## Text:

Realm of Ice and Sky- Buddy Levy
St. Martin's Press
Release Date: January 28, 2025
Rating: 📚📚📚📚
Synopsis: Arctic explorer and American visionary Walter Wellman pioneered both polar and trans-Atlantic airship aviation, making history’s first attempts at each. Wellman has been cast as a self-promoting egomaniac known mostly for his catastrophic failures. Instead he was a courageous innovator who pushed the boundaries of polar exploration and paved the way for the ultimate conquest of the North Pole—which would be achieved not by dogsled or airplane, but by airship.
American explorer Dr. Frederick Cook was the first to claim he made it to the North Pole in 1908. A year later, so did American Robert Peary, but both Cook’s and Peary’s claims had been seriously questioned. There was enough doubt that Norwegian explorer extraordinaire Roald Amundsen—who’d made history and a name for himself by being first to sail through the Northwest Passage and first man to the South Pole—picked up where Walter Wellman left off, attempting to fly to the North Pole by airship. He would go in the Norge, designed by Italian aeronautical engineer Umberto Nobile. The 350-foot Norge flew over the North Pole on May 12, 1926, and Amundsen was able to accurately record and verify their exact location.

## Given material:
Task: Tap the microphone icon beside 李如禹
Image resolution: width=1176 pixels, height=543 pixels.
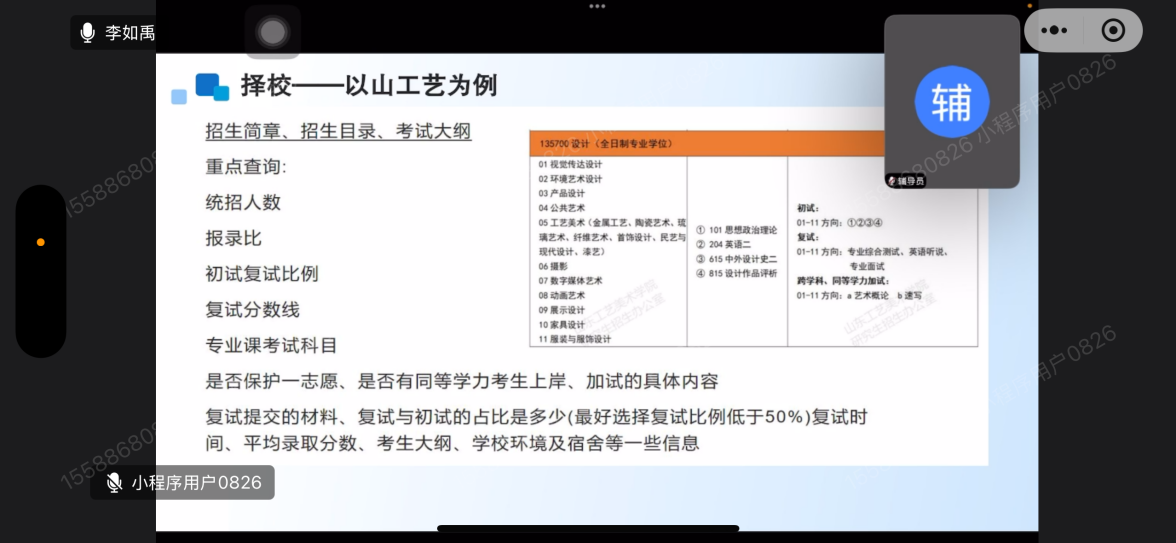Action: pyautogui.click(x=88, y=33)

## Your instructions:
Extend the review of Realm of Ice and Sky above, starting right after its final sentence about Amundsen recording the Norge's position over the North Pole.

## Task output:
However, the engineer Nobile felt slighted by Amundsen. Two years later, Nobile returned, this time in the Italia, backed by Prime Minister Benito Mussolini. This was an Italian enterprise, and Nobile intended to win back the global accolades and reputation he believed Amundsen had stripped from him. The journey ended in disaster, death, and accusations of cannibalism, launching one of the great rescue operations the world had ever seen.
Realm of Ice and Sky is the thrilling narrative of polar exploration via airship―and the men who sacrificed everything to make history.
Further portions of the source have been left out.